Le due manovre non sono comparabili, come dimostra una veloce lettura delle misure decise dal governo francese. Uno degli impegni presi da Emmanuel Macron è ridurre il deficit e il debito francese, e si può dire che grazie a una crescita economica abbastanza robusta per il 2017, e ancora positiva anche se in rallentamento nel 2018, l’obiettivo è centrato. Resta il fatto che i francesi avranno un deficit molto alto nel 2019, più alto di quello italiano. Il motivo, in realtà, è puramente contabile. Due misure già esistenti drogano le cifre presentate dal ministero dell’Economia, generando quello che è stato definito dagli economisti “l’anno nero di Bercy”, l’anno di transizione che aumenta artificialmente il deficit.

1-Il CICE, crédit d’impôt compétitivité emploi, è una misura creata nel 2013 dal presidente François Hollande, per cercare di aumentare l’occupazione. Si tratta di un credito d’imposta di cui possono beneficiare le imprese per diminuire il costo del lavoro e quindi assumere di più. Lo sconto è forte, 7 per cento in meno sui contributi per i salari fino a 2,5 volte maggiori del salario minimo (Smic), 10 per cento per i salari fino a 1,6 volte lo Smic. Il costo totale è di circa 20 miliardi di euro. Macron, come promesso in campagna elettorale, ha trasformato la misura da credito d’imposta a riduzione strutturale dei contributi. Questo vuol dire che per il 2019, e soltanto per il 2019, lo Stato francese dovrà rimborsare le imprese che hanno diritto allo sconto sui contributi nel 2018 (nel frattempo i contributi li hanno già pagati, e quindi vantano un credito nei confronti dell’amministrazione fiscale), e allo stesso tempo vedrà diminuire le sue entrate perché nel 2019 le imprese avranno direttamente meno contributi da pagare. Questa ridefinizione vale circa lo 0,7 per cento del Pil, che quindi si aggiunge al deficit generale.
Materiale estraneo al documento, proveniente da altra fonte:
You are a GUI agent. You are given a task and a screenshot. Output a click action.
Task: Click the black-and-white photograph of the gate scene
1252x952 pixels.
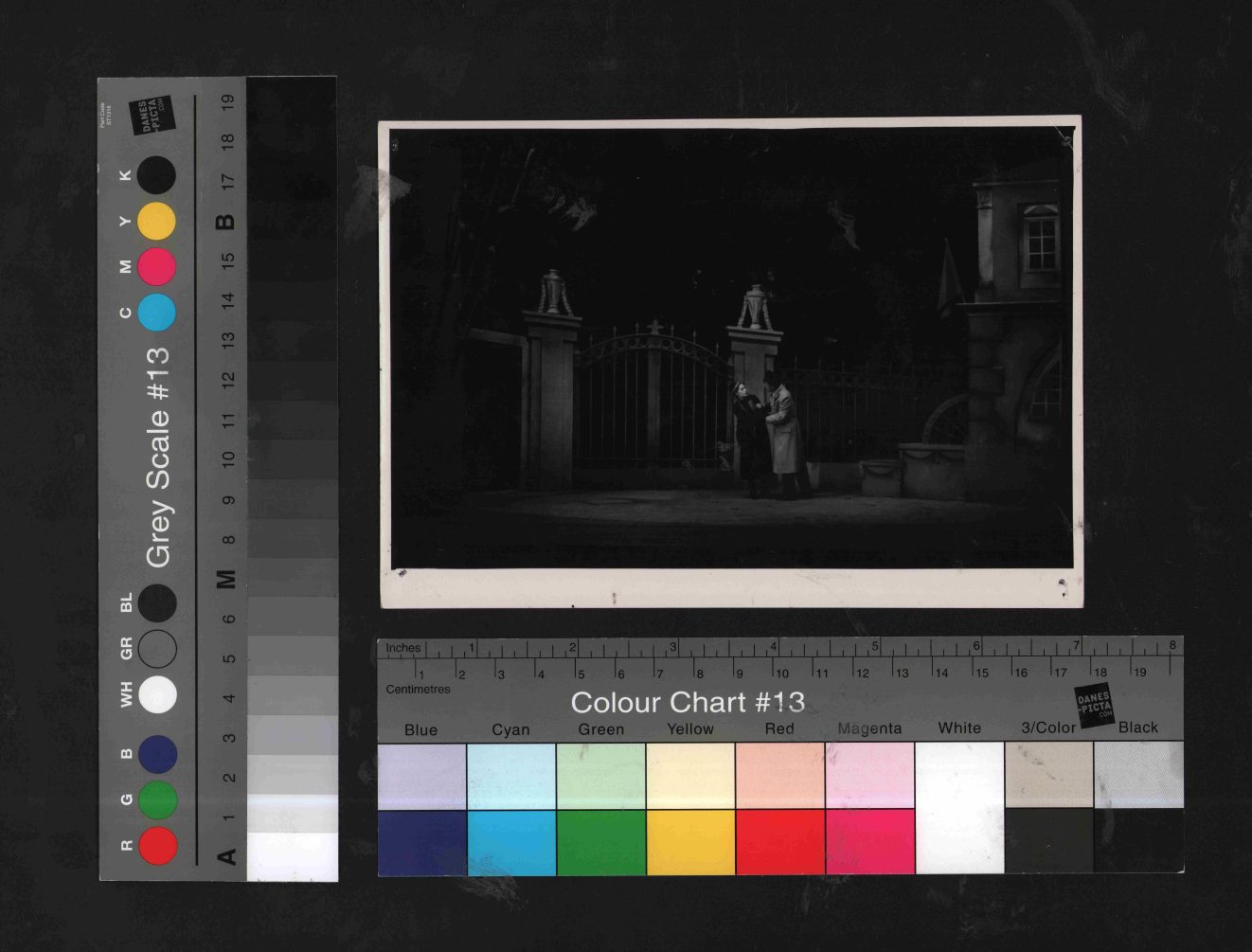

2-Come avevo già accennato, i francesi dall’anno prossimo adotteranno il sistema di pagamento delle tasse con ritenuta alla fonte: finora ogni contribuente doveva provvedere da sé al pagamento delle imposte, dal 2019 vedrà invece le proprie tasse già prelevate in busta paga. Questo fa sì però che l’ammontare dovuto a dicembre 2019 verrà effettivamente contabilizzato nel gennaio 2020. A lungo termine non cambia nulla, perché quella cifra resta dovuta allo Stato, ma intanto sul budget del 2019 mancano 5,9 miliardi di euro, che appesantiscono ulteriormente il bilancio francese.